» **RECORDED DATA**
#####

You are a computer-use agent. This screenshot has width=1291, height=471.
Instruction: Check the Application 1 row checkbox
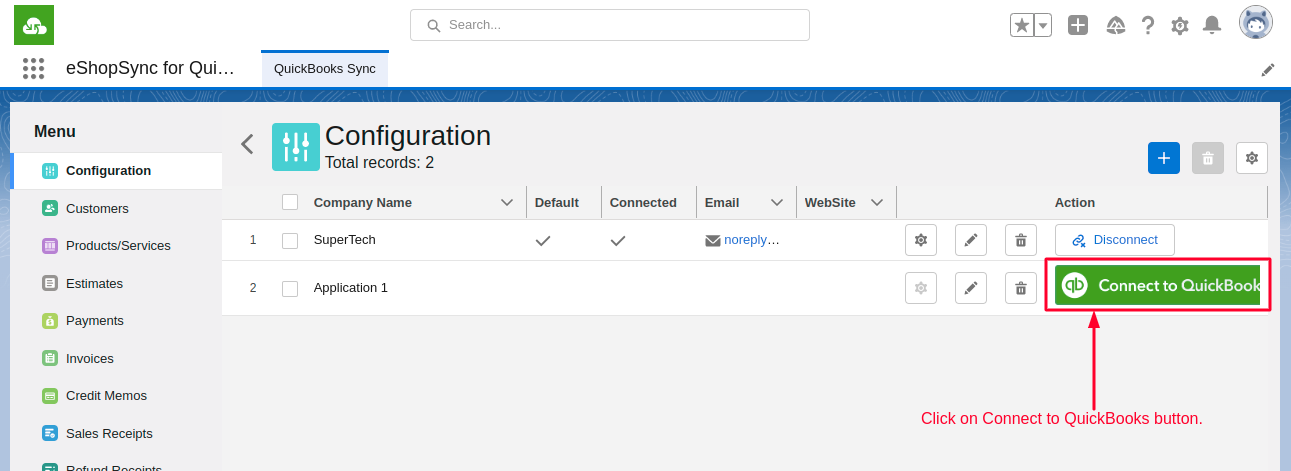tap(290, 288)
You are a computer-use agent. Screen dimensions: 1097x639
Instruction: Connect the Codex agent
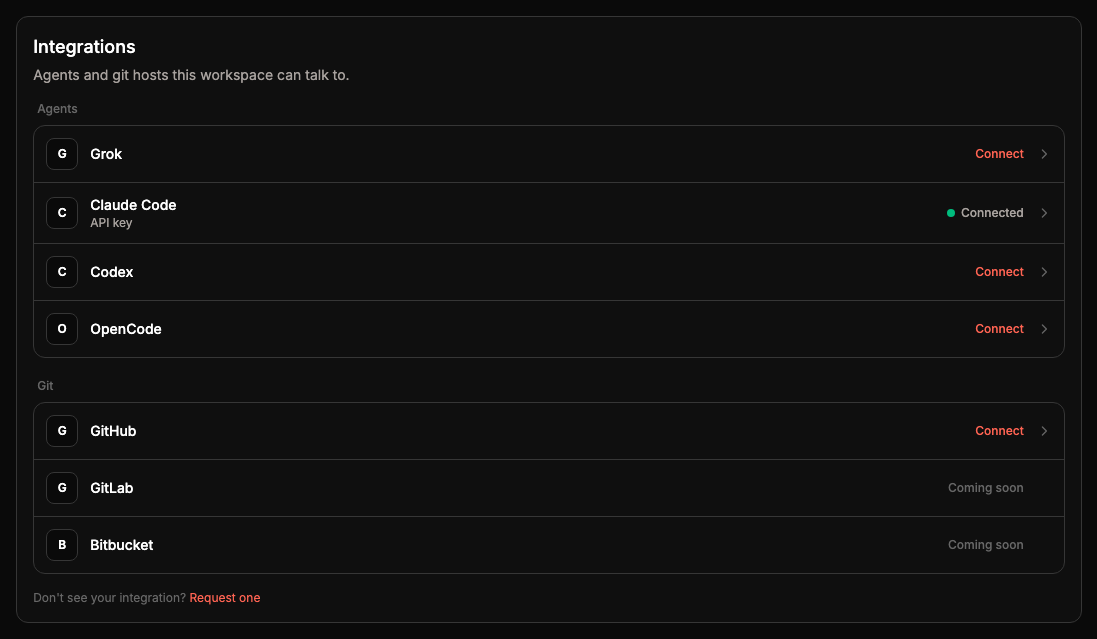[x=999, y=272]
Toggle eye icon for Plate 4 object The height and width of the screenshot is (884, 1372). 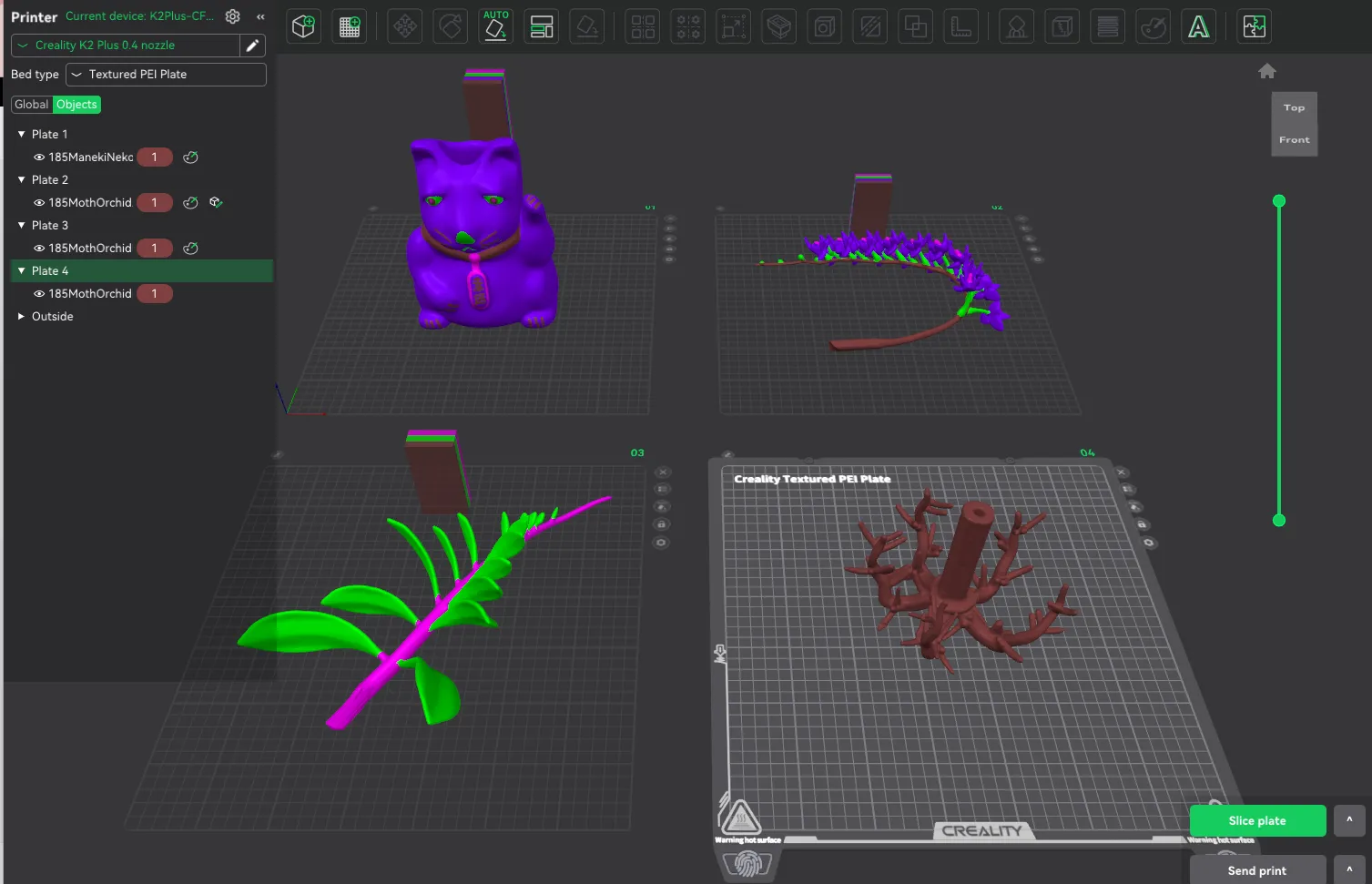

#####

» **TASK**
The listing above should be returned word for word, with pictures omitted.

» **OUTPUT BELOW**
You are a computer-use agent. This screenshot has width=1291, height=471.
Instruction: Check the Application 1 row checkbox
tap(290, 288)
You are a computer-use agent. Screen dimensions: 1097x639
Instruction: Connect the Codex agent
[x=999, y=272]
Toggle eye icon for Plate 4 object The height and width of the screenshot is (884, 1372). 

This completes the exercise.